Your task is to transcribe all of the data below exactly, omitting the images.

----------------

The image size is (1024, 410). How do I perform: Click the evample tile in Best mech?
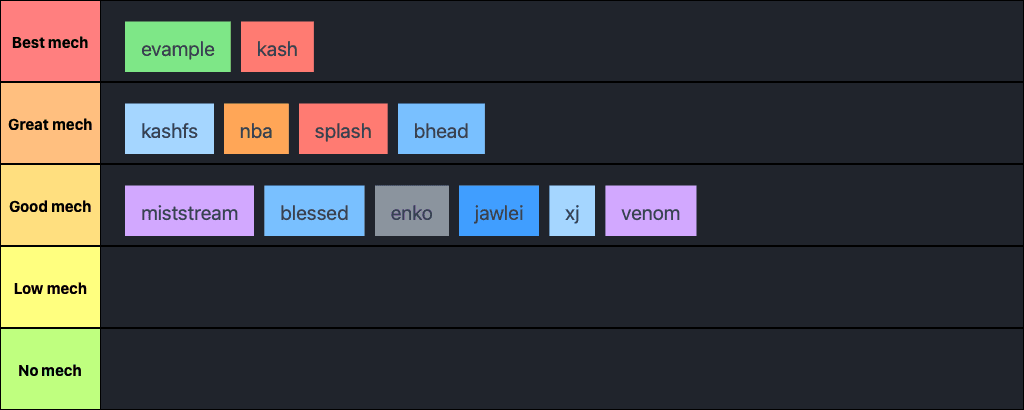(x=178, y=47)
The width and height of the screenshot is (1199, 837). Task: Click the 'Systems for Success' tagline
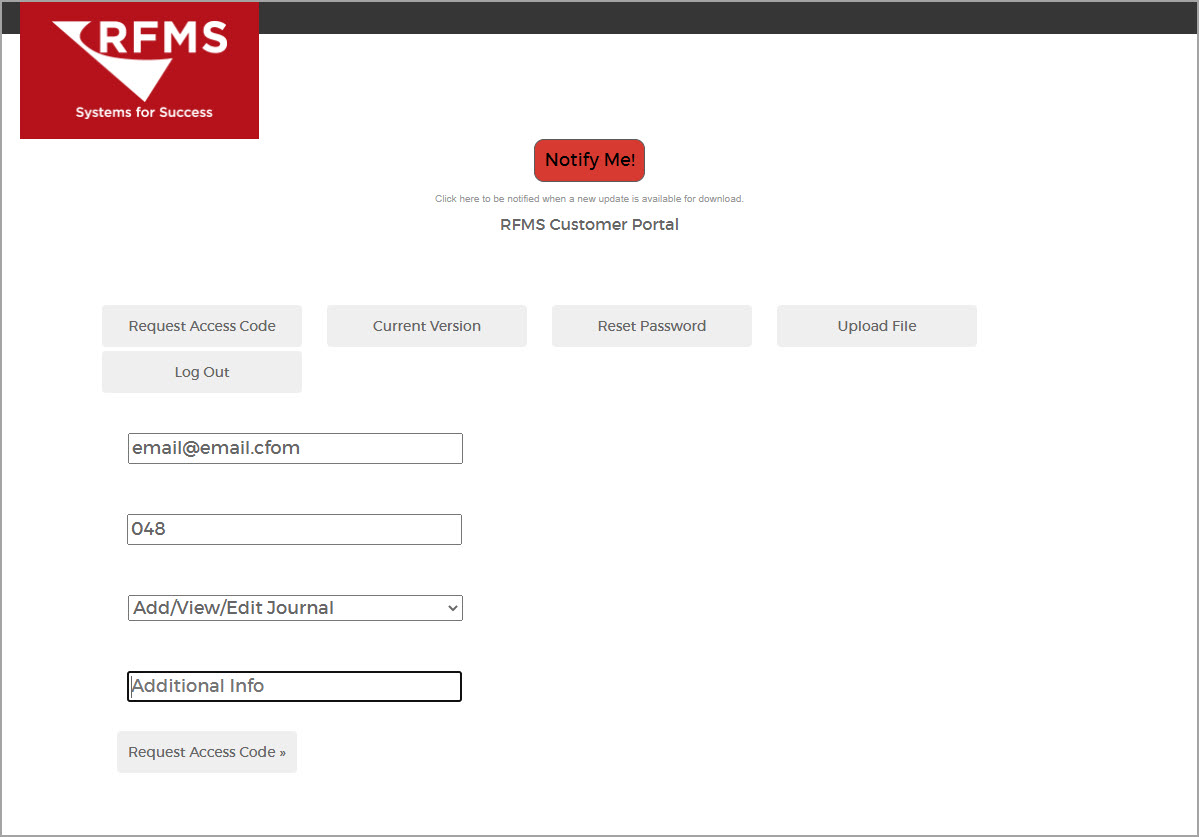coord(139,111)
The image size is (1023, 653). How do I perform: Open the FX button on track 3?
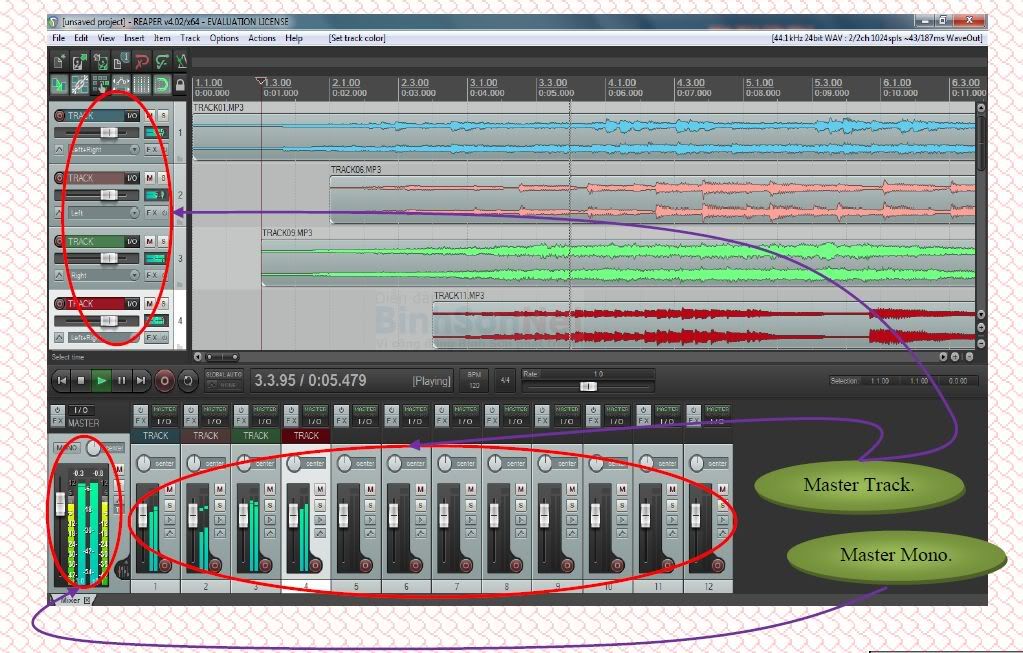151,275
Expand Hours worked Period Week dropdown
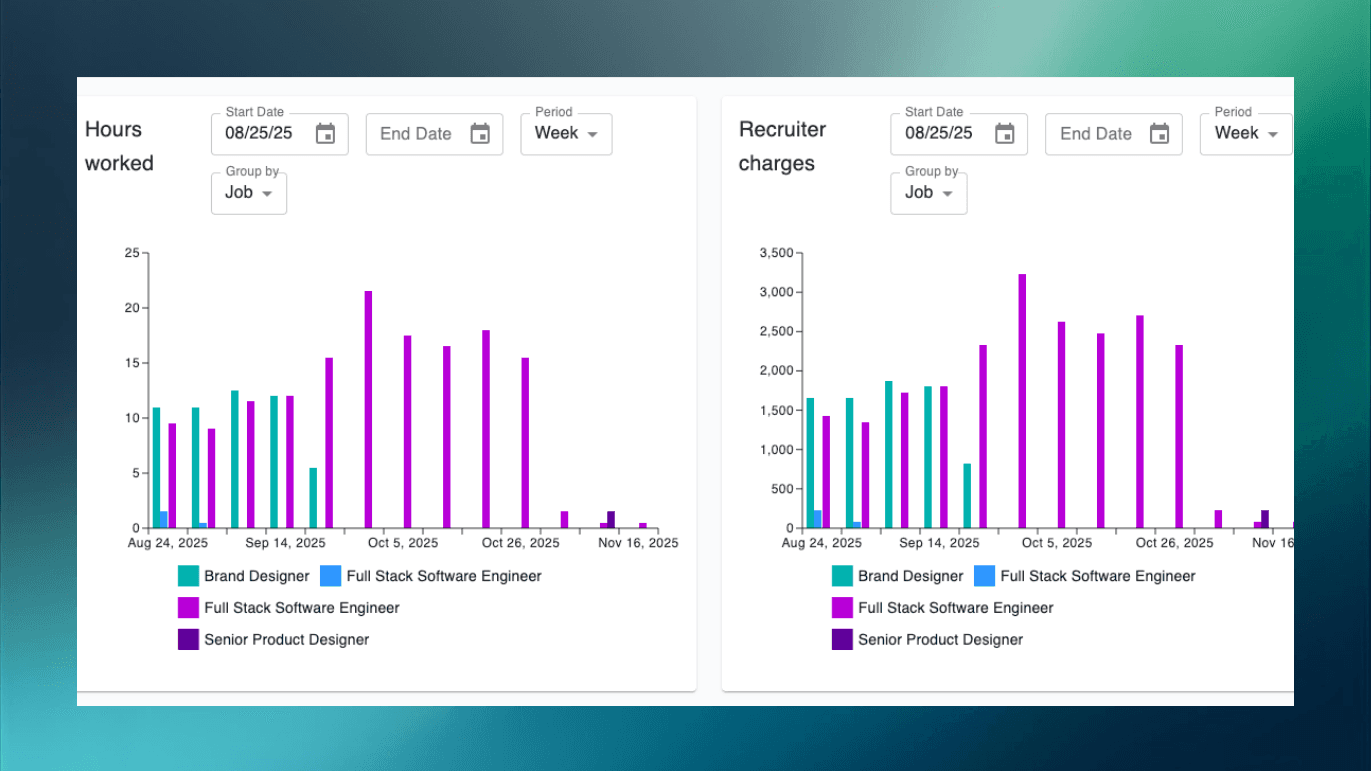The image size is (1371, 771). pyautogui.click(x=566, y=134)

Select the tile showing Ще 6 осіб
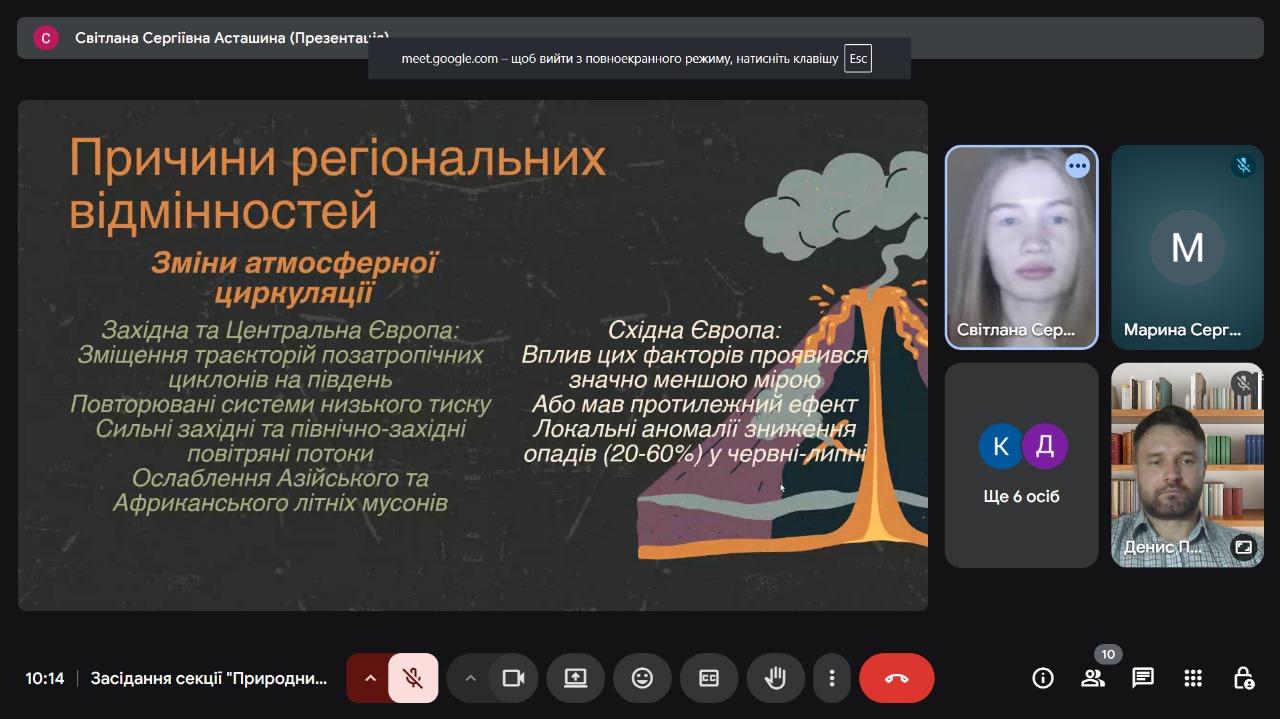pyautogui.click(x=1021, y=465)
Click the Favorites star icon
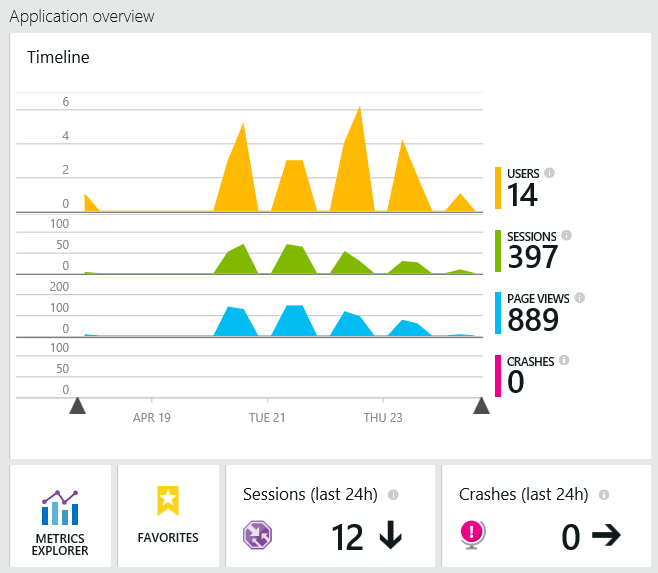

----------------

**Response for this exercise:**
The image size is (1024, 410). How do I perform: Click the evample tile in Best mech?
(x=178, y=47)
The width and height of the screenshot is (1199, 837). Task: Click the 'Systems for Success' tagline
coord(139,111)
The image size is (1023, 653). How do I perform: Open the FX button on track 3?
151,275
Expand Hours worked Period Week dropdown
The image size is (1371, 771). pyautogui.click(x=566, y=134)

Select the tile showing Ще 6 осіб
pyautogui.click(x=1021, y=465)
Click the Favorites star icon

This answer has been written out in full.